# punch bag / plasterboard



## Ibanez

The girlfriend and I want to put up a puch bag (one of these:http://www.jjbsports.com/punch-bags/olympus-canvas-filled-punch-bag-and-mitts/prod_127832.aspx) but we're a bit worried that it might be a bit heavy for the plasterboard wall. The mount looks like a T with a bit sticking out to hang the bag.

Have any of you mounted something like this on plasterboard? We've just finished decorating the room and I don't fancy demolishing straight away!


----------



## Cha$e

Best advice would be to mount it directly to a wall stud but be carefull of the wires. Get a tester to locate the wall studs and then make sure you use the correct fixings otherwise it may fall down.


----------



## Si-K

your gonna be doing alot of ground and pound !!!- even if this is about a 3ft bag it will be heavy regardless of what you have in it - plus when you hit it and it moves things are gonna start falling off - Mine was on a thin barbell bar against to 4 inch blocks of wood in my shed - I cracked it and that cracked the wood in half and the bar fell on my head - I now use a stand alone one and use my heavy bag to Gn'P and throw/flip/drag etc my advice get a stand alone as also good for low kicks as well

Also if it is on a wall and not a ceiling ...I'm guessing its only gonna be a couple of inches from the wall so you need to be careful you do not kick the wall and when it starts swinging its gonna bounce off the wall and get annoying as no rythmn.


----------



## covgrappler

as a plasterer i would not recommed fixing any thing your gonna hit on to a plasterboard wall as it will damaged it when the bag swings back into in. also wouldn't recommend fixing it to the stud work either due to the fact the timbers are normally only fixed with a couple of 3 inch nails and the stud work will tend to turn with the motion of the bags movement and basicly damage your wall as well.

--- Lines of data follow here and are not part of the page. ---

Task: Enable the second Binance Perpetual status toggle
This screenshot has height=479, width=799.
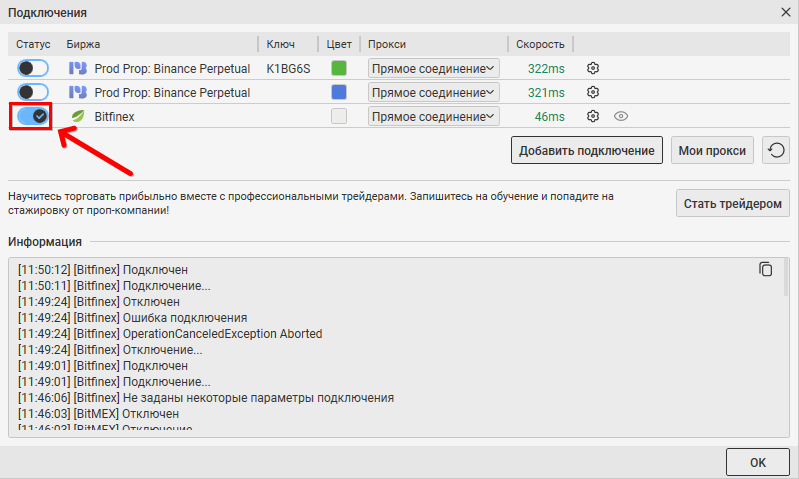Action: [33, 92]
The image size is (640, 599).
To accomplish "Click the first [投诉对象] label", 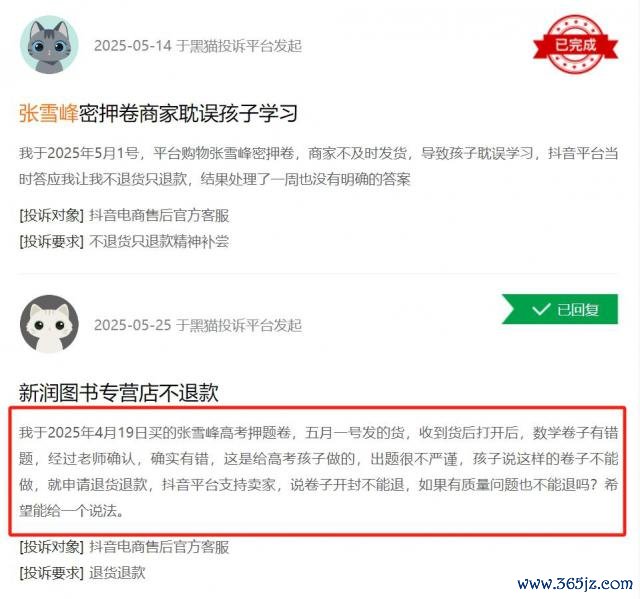I will [51, 215].
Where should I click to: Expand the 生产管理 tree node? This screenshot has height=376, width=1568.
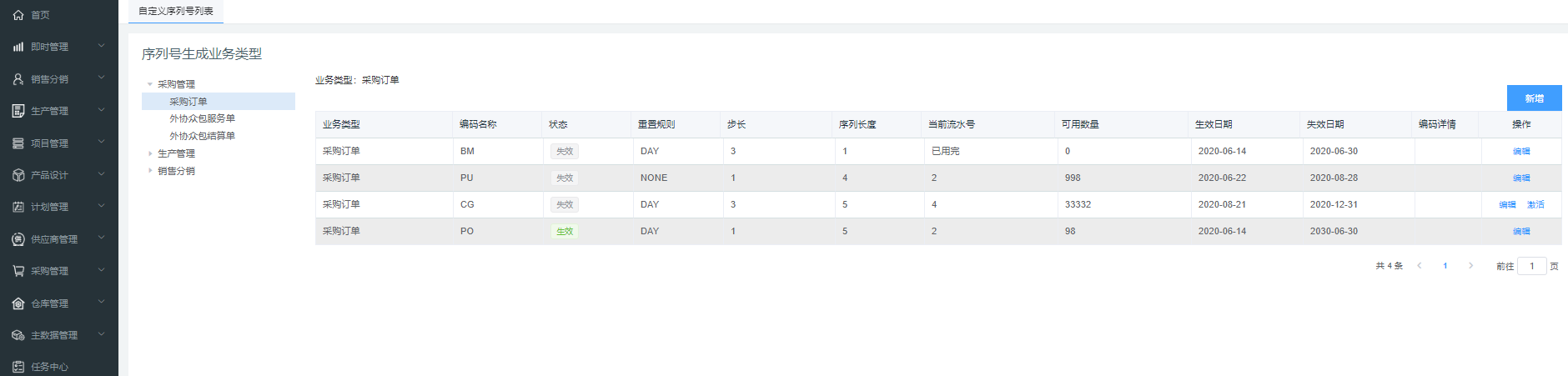pos(150,153)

bit long winded but its my job.....lol


----------



## SteSteez

Echo what the plasterer above said really, wouldn't fix any wall bracket onto a plasterboard whatsoever, a basic tap of your hand onto it makes you realise how strong it is by the sound.

find a hard wall if your adament on using a wall bracket, if your in a brand new house like a barratts and are hard on finding a traditional stone wall then maybe use a ceiling hook?

if the hook is drilled into say either the steel/wooden beam of the structure there wouldn't be any problem but i'd ask someone whos clued up on DIY to actually install it for you and just give them a few quid.

I have a wall bracket installed in my spare room, it says it could handle upto 50kg, i bought a shitty 25kg bag off a friend and the bracket shakes like arthritis.

Advice: avoid BBE brackets


----------



## SanshouMatt

SteSteez said:


> Advice: avoid BBE brackets


Aye, BBE brackets appear to be made of cheese...


----------